Please return the data below as a numbered list, omitting blank lines and leaving the pictures out.

====== Data supplied

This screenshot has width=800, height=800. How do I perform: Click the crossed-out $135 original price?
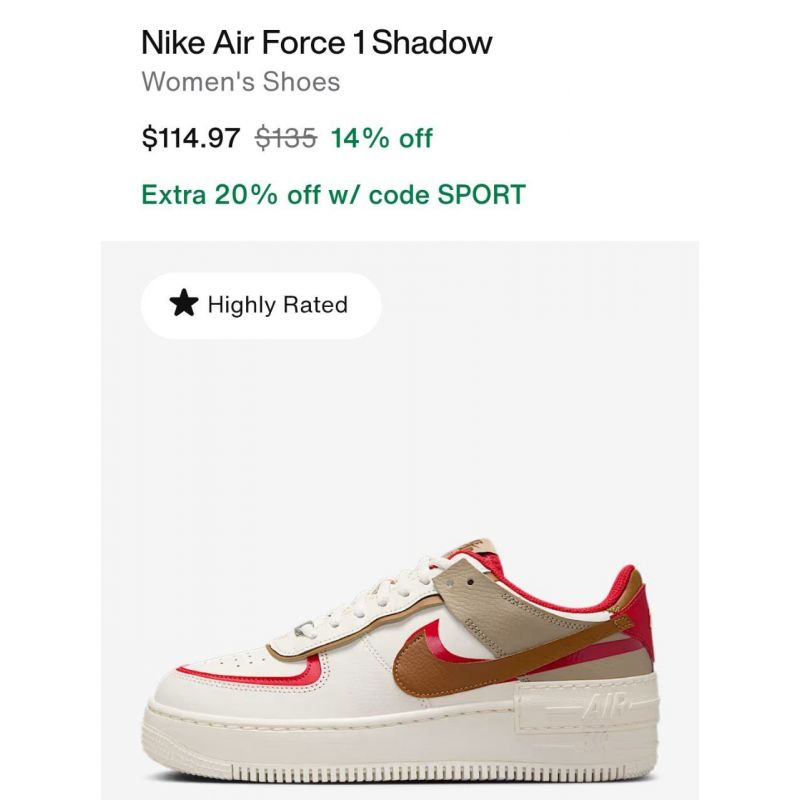pos(286,138)
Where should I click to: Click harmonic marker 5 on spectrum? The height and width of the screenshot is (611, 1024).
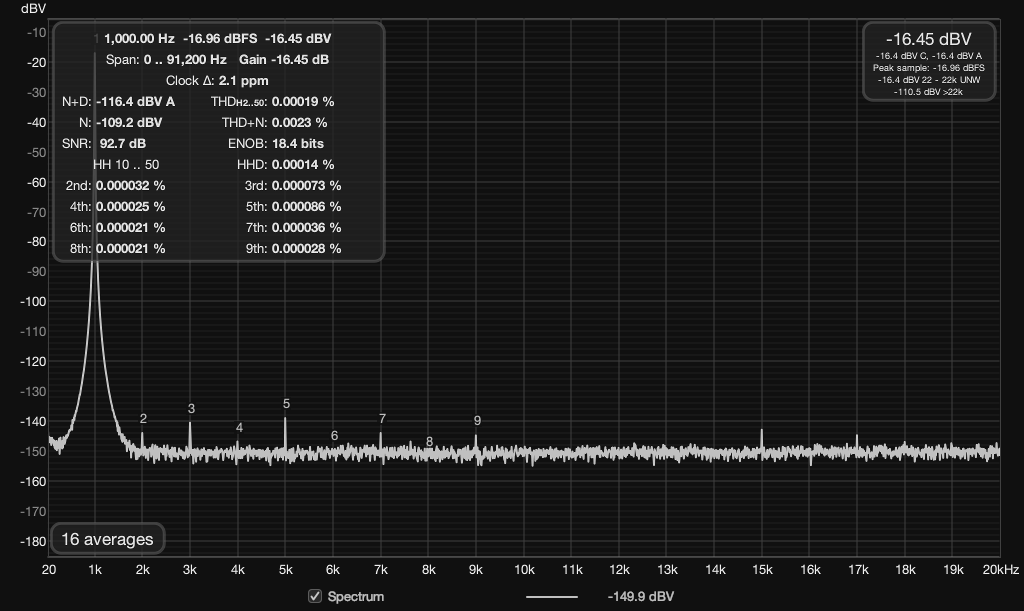point(286,404)
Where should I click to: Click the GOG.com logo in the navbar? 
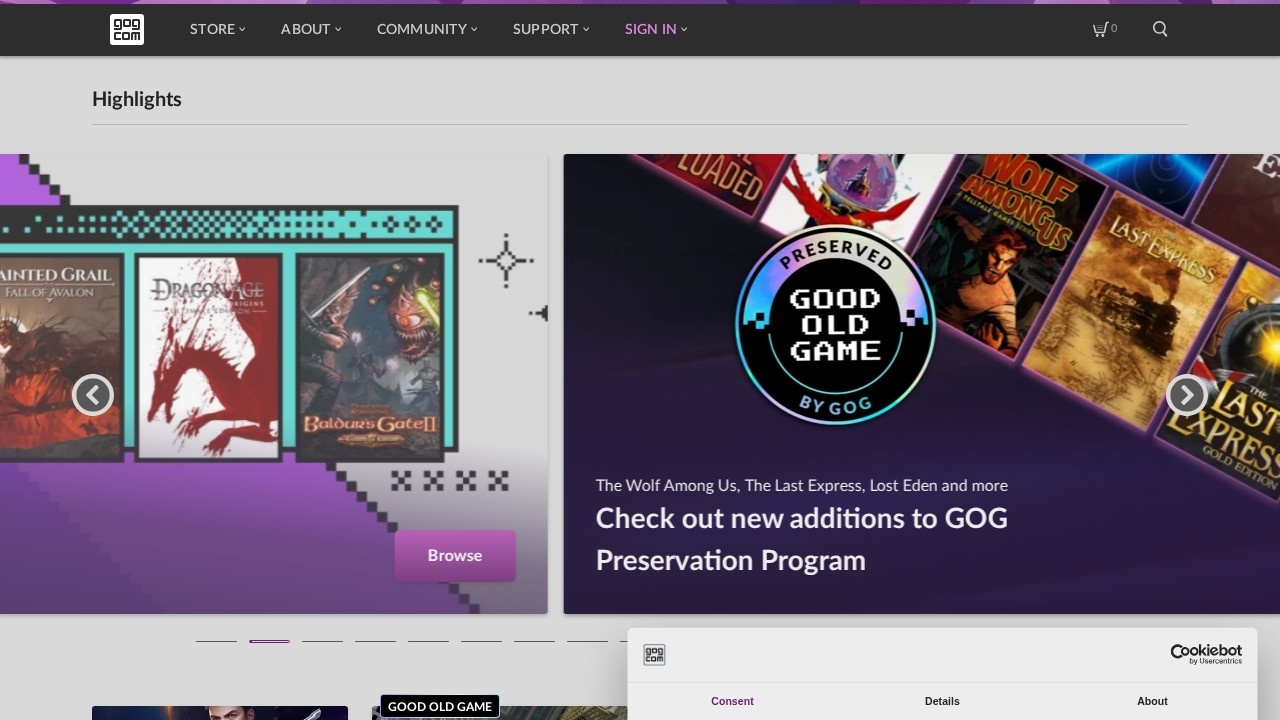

============

● Full solution:
1. This screenshot has width=800, height=800. How do I perform: Click the crossed-out $135 original price?
2. pos(286,138)
3. Where should I click to: Click harmonic marker 5 on spectrum? The height and width of the screenshot is (611, 1024).
4. point(286,404)
5. Where should I click to: Click the GOG.com logo in the navbar? 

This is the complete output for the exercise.